Ida St. Leon (16 January 1894 – 8 July 1961) was an Australian circus performer and actress.

==Early life==
Ida Jeannie Jones was born in Sydney, Australia, though some publicity suggested she was born in China. Her parents were Alfred St. Leon and Vernon Ida St. Leon of the "Famous St. Leon Family of European Acrobats". As her parents' work suggests, the younger Ida and her siblings were working as circus performers from an early age. When Ida was thirteen, the family were on Broadway, in Margaret Mayo's show Polly of the Circus (1907); Ida St. Leon took over the lead role from Mabel Taliaferro in 1909, and toured with the show for a few years after that.

==Career==
Stage credits for Ida St. Leon included Finishing Fanny (1912), Our Children (1913), Help Wanted (1914), Little Women (1914), Upstairs and Down (1916), Rachel Barton Butler's Mamma's Affair (1917), The Wheel (1921), and Lightnin (1923).

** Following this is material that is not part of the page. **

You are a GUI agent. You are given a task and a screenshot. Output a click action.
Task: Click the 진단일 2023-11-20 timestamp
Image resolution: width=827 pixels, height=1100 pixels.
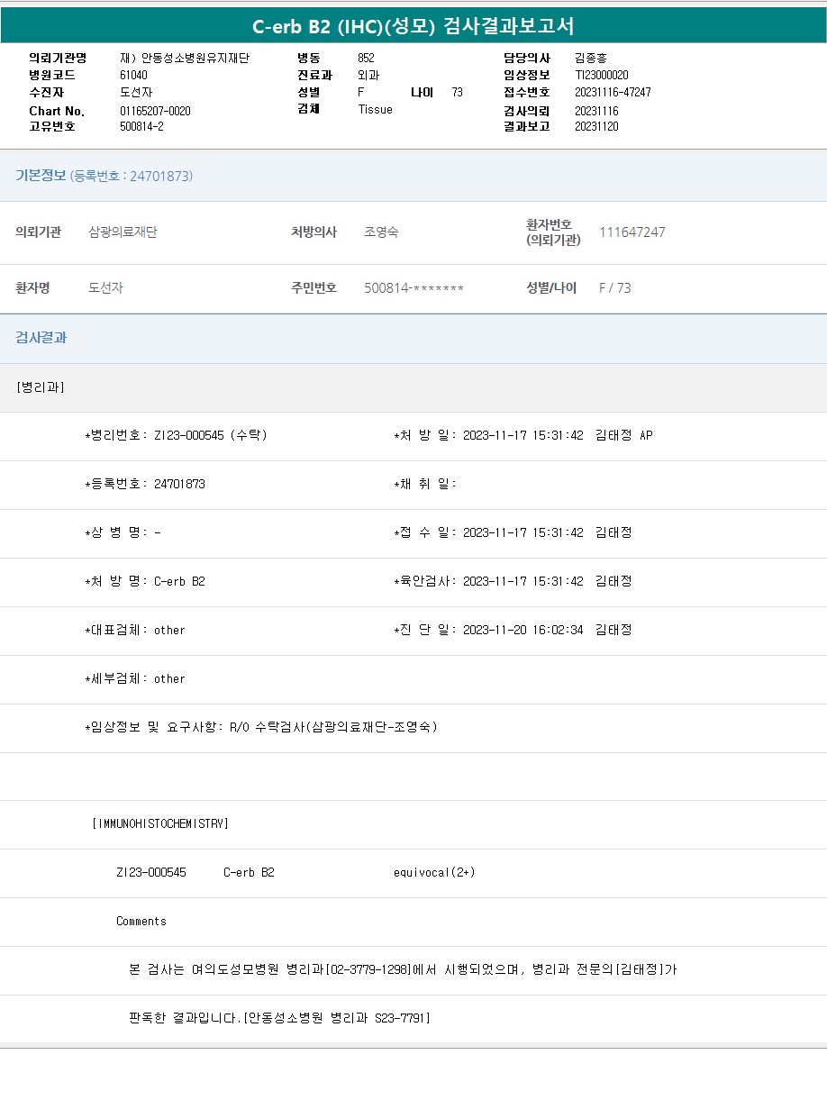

Of her work in Rebecca of Sunnybrook Farm (1916), one unimpressed Los Angeles critic wrote that "Ida St. Leon drawls out her snippy lines in that nasal twang described as 'cute.'" Photographers considered her photograph a "bestseller" in 1913.

==Personal life==
Ida St. Leon's engagement to businessman Leo Maurice Rosenberg was announced in 1916. The Rosenbergs had a son, Leo in 1917, were "estranged" from 1918 to 1920, then reunited. She was named a co-respondent in the divorce of Eugenia and George McIntyre, with accusations that Ida St. Leon was being "overfriendly" with the husband, and accepting significant gifts of cash from him.